This year's Metro Fitness Challenge comes to an end with a win for the Byler couple after losing a total of 5.4 percent of their combined total body fat.
"It wasn't uh, just to do it for the money, or the exercise bike, because for so long we've been overweight and have had the health problems," said Joshua Byler.
Over the last 12 weeks, cameras followed April and Kevin McCurdy and Chrystin and Joshua Byler on their journey to lose weight and get healthy. But they weren't on the road alone; the couples got the help of INTEGRIS fitness and health professionals throughout every step of the way.
"In life there are times when you got your act together and you're eating healthy foods, and life's whole schedule is working out for you, but anticipate you'll hit rough patches," said Karen Massey, INTEGRIS nutritionist. "It's okay. You just make the most of the situation and realize rough patches come but they also go."
The couples learned from Massey to go from cooking fried chicken and cheeseburger dinners to learning healthier habits like eating more fruit and vegetables to fill up.
Along with nutrition, the couples incorporated exercise into their regimen with Nancy Shidler, Exercise Physiologist for INTEGRIS Health's PACER Fitness Center, and INTEGRIS personal trainer Liz Meade.
"This is a lifestyle change for them," said Meade. "As far as body composition, both couples have lost a lot of body fat and gained a lot of muscle."
The challengers said they really noticed the difference having someone there to cheer them on.

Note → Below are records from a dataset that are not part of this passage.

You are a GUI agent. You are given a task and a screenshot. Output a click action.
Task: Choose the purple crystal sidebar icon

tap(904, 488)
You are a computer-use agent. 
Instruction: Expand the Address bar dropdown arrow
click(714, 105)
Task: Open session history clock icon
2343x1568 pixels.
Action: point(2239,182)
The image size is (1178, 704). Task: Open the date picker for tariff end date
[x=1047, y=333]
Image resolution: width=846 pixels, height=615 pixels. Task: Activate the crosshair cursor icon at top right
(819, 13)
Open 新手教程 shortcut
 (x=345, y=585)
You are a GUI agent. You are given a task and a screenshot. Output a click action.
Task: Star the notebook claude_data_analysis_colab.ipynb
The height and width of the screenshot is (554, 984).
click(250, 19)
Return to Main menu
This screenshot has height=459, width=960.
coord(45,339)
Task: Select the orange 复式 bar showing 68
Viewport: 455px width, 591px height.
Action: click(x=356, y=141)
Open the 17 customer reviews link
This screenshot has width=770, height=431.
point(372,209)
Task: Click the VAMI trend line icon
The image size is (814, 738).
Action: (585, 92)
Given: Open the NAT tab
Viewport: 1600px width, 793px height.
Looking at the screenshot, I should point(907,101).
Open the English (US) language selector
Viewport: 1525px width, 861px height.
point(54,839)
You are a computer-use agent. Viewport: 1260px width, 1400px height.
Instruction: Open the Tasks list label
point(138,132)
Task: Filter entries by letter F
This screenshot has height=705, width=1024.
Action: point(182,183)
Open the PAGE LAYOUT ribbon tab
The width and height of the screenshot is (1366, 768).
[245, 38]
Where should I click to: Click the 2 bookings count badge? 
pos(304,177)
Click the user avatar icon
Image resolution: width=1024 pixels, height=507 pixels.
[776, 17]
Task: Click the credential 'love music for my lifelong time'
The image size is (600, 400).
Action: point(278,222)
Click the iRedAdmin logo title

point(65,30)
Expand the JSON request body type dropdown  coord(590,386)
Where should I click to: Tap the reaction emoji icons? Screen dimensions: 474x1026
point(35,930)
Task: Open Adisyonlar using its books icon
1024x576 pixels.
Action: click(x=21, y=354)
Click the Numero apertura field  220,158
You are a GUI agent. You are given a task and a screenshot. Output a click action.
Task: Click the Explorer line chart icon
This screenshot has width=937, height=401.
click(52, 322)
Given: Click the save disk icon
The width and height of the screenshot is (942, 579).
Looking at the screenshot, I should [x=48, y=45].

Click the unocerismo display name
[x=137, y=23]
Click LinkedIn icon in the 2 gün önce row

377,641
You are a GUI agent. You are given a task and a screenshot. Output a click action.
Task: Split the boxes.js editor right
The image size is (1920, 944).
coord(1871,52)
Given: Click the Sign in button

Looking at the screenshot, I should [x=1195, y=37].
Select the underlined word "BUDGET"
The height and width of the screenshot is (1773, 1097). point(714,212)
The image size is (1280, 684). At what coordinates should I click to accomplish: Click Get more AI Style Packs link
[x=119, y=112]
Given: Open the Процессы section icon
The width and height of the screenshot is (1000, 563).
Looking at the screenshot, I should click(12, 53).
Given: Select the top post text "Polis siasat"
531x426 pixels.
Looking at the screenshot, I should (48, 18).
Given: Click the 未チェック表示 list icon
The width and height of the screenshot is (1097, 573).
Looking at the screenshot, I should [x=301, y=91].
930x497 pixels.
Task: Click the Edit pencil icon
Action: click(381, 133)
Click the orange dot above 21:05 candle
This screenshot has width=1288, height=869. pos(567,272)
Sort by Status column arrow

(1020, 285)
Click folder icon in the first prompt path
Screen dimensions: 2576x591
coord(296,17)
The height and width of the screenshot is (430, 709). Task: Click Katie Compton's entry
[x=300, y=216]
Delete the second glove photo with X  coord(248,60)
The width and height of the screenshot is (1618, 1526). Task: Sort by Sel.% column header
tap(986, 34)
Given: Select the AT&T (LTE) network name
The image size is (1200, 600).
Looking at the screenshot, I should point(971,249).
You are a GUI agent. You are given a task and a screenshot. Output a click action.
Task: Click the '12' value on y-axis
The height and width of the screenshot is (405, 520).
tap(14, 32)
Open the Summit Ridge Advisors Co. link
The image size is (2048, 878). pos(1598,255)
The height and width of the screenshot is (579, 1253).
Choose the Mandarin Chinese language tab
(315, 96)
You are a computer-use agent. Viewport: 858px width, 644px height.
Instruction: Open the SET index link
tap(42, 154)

"When you are on your last two and you don't think you have the strength to do it, she's there to pump you up and tell you you can do it," said April.
Besides losing weight and gaining muscle, the challengers felt a difference in their overall well being.
"I've also seen increased self esteem, increased energy; also decreased glucose levels (in the challengers)," said Meade.
Some of the contenders were also noticing lowered blood pressure and cholesterol. Kevin McCurdy, a diabetic, said his disease was much easier to manage after changing his eating habits and activity level. Kevin's diabetes could become so easy to manage, he might not need any more outside daily help, said Dr. Mary Ann Bauman.
"If they continue to lose (weight), they can actually...get off of medications," said the doctor.
According to the Center for Disease Control, the benefits of losing weight and becoming more active are numerous. Risks for heart disease, stroke, gall bladder disease and certain cancers are all decreased significantly when the pounds start melting away. But a lifestyle change does not mean the weight will come off quickly. In fact it could mean just the opposite, said Bauman.
"You have to remember; you didn't put all the weight on in 12, 14, 20 weeks. You shouldn't take it off in that time. It needs to be gradual. It needs to be a lifestyle change," said Bauman.
The slow progress was a little frustrating at first for some of the contestants, but each challenger has lost significant amounts of fat in the end, said Meade.
"At first I was kinda discouraged, because I probably only lost a total of five or six pounds through the whole thing. But when I went to my doctor he said that was a great thing, because losing a pound a week is the way you are going to keep it off; because it's a healthy way to do it," said Christyn.
The challengers all said they were happy with their results and each vowed to continue their endeavors to lead a healthier and more active life than before the contest.
"I feel like getting up and doing things now. I'm going to keep the regimen up," said Kevin.